Turma em atividade, esta com 4 trabalhadores, e os “mesmos” grupos espalhados. Um destes, composto apenas por meninos que pareciam ver algo extremamente sigiloso e deveras interessante num celular, pelo modo como o escondiam e queriam vê-lo, todos ao mesmo tempo. A primeira jovem a se pronunciar: “Eu não! O aluno tem que ser aprovado é por mérito próprio”. Pela ênfase, talvez tenha influenciado alguns. Mas, com certeza, não a todos. Uma das jovens, esta particularmente, parecia mais velha, agarrou papel e caneta: “Quer saber? Eu sou é a favor mermo!”. Isso, pouquinho antes de fechar seu caderno e comunicar à professora que não mais faria a atividade. 18 dos 27 alunos desta turma se mostraram favoráveis. 

Em 2016, o terceiro ano apresentou uma média de aprovação menor que os anos anteriores. Foram 33 alunos reprovados, o que corresponde a 21% das turmas.
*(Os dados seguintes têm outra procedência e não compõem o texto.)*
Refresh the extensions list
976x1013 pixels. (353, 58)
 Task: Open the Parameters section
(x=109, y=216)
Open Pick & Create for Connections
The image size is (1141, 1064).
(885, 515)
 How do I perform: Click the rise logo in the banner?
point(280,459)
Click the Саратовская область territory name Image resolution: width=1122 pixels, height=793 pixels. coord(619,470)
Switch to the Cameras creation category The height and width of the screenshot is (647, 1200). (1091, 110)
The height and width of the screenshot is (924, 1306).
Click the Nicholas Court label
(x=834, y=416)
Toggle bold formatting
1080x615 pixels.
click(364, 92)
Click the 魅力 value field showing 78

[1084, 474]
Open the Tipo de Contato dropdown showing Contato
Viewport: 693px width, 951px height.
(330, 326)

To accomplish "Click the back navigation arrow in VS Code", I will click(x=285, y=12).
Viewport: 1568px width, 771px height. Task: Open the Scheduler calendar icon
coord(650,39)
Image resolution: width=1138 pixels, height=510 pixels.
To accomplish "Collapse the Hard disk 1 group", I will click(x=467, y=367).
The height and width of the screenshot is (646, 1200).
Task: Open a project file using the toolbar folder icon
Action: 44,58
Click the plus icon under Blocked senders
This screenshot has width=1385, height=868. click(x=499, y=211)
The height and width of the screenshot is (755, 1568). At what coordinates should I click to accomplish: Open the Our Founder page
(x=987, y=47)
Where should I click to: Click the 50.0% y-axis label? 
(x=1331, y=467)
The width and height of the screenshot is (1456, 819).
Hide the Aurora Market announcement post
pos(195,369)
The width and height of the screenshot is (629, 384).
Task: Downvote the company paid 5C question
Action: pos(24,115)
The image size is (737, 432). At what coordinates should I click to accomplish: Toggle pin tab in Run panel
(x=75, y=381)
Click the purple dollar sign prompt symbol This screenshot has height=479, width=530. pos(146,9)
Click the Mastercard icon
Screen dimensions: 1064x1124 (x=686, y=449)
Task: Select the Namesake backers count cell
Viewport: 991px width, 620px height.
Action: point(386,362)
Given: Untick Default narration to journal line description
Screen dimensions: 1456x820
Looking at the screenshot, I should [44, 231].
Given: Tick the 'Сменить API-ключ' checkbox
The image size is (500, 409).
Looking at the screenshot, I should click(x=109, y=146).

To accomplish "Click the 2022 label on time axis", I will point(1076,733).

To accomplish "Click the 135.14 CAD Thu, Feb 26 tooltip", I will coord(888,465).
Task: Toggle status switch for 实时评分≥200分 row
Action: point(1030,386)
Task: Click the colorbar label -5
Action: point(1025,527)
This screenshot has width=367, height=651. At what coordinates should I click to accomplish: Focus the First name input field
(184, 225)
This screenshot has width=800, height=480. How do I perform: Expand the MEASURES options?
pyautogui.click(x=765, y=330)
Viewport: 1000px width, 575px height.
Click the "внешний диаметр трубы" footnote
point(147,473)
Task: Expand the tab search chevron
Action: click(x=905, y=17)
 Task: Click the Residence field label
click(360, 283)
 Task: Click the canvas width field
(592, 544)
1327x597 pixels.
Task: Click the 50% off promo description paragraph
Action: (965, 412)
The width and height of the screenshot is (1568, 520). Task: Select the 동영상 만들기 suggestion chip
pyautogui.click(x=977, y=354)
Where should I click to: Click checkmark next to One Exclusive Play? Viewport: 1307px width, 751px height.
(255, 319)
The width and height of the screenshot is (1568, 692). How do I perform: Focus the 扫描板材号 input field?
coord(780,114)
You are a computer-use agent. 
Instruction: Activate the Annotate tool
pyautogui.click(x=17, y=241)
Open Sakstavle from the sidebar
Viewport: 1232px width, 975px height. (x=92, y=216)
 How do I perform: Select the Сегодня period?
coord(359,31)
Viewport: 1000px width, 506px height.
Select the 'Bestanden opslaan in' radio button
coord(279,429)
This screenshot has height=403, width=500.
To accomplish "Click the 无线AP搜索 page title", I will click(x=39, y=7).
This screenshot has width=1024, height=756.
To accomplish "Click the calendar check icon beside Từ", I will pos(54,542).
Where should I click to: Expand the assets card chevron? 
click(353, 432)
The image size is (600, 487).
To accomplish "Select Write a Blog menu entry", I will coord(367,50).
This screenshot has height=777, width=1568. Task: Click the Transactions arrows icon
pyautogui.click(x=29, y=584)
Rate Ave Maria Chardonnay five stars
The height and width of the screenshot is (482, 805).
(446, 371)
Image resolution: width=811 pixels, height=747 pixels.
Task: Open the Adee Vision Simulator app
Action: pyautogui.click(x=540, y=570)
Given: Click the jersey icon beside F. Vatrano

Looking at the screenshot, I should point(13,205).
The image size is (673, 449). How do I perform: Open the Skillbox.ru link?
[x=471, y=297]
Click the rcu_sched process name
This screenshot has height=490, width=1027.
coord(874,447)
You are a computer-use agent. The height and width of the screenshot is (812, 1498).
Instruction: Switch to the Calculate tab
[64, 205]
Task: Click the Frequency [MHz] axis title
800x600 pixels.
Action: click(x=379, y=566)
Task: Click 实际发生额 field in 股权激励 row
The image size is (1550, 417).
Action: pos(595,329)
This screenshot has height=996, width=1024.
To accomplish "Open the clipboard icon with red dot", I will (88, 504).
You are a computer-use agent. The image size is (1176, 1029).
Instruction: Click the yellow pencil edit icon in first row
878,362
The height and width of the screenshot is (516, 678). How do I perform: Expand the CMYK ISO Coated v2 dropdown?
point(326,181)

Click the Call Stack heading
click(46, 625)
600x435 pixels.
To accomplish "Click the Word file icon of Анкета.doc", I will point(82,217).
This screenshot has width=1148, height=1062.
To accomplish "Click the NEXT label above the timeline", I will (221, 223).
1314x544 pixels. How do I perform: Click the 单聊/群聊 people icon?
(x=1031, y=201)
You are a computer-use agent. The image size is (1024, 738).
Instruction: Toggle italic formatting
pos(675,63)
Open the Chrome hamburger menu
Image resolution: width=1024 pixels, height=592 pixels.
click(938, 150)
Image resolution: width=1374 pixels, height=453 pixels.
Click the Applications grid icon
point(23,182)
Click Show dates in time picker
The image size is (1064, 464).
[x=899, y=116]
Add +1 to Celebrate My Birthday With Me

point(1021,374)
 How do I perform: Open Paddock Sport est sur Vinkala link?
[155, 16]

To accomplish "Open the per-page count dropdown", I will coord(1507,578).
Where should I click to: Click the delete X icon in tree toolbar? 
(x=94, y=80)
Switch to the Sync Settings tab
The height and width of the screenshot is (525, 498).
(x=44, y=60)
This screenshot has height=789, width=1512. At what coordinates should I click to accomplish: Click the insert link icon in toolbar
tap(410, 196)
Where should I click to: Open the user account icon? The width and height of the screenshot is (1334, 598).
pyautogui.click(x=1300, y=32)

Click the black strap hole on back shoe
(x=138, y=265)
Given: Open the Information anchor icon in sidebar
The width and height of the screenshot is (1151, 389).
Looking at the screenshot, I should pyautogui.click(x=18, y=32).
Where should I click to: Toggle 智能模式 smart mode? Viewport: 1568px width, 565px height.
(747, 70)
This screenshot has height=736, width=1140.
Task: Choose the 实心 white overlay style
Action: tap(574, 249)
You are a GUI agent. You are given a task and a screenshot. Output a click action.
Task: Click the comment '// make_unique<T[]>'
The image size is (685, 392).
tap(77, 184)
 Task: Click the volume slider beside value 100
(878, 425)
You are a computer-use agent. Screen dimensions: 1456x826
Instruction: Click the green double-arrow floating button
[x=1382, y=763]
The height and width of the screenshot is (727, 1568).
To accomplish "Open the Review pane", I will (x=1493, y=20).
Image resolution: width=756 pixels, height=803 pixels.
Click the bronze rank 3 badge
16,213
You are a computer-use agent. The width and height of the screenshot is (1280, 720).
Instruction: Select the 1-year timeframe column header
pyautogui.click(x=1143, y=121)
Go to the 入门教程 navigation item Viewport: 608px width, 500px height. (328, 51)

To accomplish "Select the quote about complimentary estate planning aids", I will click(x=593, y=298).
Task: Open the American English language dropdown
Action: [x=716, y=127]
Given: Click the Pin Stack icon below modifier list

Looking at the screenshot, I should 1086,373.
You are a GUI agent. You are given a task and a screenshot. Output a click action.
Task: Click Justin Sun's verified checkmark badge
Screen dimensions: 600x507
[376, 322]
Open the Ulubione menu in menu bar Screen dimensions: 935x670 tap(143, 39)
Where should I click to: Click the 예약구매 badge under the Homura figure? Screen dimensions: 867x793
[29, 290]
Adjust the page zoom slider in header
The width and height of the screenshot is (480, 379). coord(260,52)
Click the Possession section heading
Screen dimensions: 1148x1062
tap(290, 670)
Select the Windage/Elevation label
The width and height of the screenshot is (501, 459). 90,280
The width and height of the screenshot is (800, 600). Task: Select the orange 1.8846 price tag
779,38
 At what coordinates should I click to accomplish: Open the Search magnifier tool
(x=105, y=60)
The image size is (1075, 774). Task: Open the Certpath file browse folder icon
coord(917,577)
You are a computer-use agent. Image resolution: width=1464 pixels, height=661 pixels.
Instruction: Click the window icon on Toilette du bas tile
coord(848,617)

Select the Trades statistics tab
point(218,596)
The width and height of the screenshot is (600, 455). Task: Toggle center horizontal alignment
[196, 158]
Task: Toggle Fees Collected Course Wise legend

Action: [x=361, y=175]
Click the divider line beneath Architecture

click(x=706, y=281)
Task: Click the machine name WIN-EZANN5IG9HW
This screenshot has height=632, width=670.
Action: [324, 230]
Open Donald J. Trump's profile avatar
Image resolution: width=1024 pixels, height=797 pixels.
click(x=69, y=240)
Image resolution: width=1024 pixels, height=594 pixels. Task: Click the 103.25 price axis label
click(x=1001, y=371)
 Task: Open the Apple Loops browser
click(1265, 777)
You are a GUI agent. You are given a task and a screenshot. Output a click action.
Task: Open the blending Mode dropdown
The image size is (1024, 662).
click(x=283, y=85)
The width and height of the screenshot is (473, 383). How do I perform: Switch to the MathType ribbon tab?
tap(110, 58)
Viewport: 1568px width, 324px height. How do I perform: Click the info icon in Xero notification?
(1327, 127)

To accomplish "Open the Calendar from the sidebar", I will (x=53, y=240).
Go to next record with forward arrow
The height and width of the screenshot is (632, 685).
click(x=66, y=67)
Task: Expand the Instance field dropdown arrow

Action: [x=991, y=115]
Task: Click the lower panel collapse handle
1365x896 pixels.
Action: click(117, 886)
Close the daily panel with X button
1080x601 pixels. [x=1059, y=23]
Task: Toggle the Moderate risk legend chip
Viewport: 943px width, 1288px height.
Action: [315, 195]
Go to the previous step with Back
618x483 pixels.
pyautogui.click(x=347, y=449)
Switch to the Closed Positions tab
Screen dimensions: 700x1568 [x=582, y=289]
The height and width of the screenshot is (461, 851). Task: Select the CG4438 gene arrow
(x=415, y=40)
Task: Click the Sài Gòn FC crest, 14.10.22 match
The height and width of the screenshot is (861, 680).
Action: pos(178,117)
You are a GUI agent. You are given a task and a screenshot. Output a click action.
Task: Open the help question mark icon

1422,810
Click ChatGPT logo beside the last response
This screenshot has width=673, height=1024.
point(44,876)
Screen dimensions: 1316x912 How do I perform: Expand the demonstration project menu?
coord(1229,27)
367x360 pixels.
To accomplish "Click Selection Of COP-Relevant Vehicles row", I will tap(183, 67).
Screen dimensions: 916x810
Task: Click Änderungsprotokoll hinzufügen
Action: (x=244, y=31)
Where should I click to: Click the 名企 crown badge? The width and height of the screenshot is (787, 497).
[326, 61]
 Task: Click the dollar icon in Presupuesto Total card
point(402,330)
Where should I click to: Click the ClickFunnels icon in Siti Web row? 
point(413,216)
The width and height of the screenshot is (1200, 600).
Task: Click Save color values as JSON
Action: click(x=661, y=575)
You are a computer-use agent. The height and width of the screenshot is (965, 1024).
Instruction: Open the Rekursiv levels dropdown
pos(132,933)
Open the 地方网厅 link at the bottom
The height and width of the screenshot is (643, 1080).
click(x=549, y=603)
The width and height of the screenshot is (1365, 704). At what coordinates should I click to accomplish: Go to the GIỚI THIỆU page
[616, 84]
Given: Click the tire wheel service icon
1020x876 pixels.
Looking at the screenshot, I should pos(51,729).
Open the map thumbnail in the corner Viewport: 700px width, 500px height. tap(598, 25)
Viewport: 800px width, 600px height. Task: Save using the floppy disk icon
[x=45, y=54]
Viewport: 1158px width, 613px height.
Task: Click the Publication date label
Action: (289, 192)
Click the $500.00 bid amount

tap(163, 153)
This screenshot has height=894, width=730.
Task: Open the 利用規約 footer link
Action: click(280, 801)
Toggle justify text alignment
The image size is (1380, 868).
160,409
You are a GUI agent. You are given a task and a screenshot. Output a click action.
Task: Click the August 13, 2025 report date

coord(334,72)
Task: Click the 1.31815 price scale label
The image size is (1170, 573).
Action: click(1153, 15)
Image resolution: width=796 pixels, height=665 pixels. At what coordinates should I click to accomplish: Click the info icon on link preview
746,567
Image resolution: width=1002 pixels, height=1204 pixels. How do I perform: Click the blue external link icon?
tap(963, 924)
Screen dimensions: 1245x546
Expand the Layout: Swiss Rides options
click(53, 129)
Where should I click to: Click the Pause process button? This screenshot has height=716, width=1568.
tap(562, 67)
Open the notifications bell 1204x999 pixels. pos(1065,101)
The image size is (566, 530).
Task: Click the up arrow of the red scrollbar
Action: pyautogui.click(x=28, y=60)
Quase o dobro de 2015 e mais que o dobro de 2014.

 

 
*História do Estadual obtida no texto “89 anos da Escola Primária Superior da Cachoeira, hoje Colégio Estadual da Cachoeira: Onde tudo começou no Prédio å Rua Treze de maio nº. 13”, escrito por Anderson Luis de Jesus Pinto, estudante de Museologia pela UFRB, e entregue ao Estadual como presente pela comemoração pelo aniversário de 89 anos.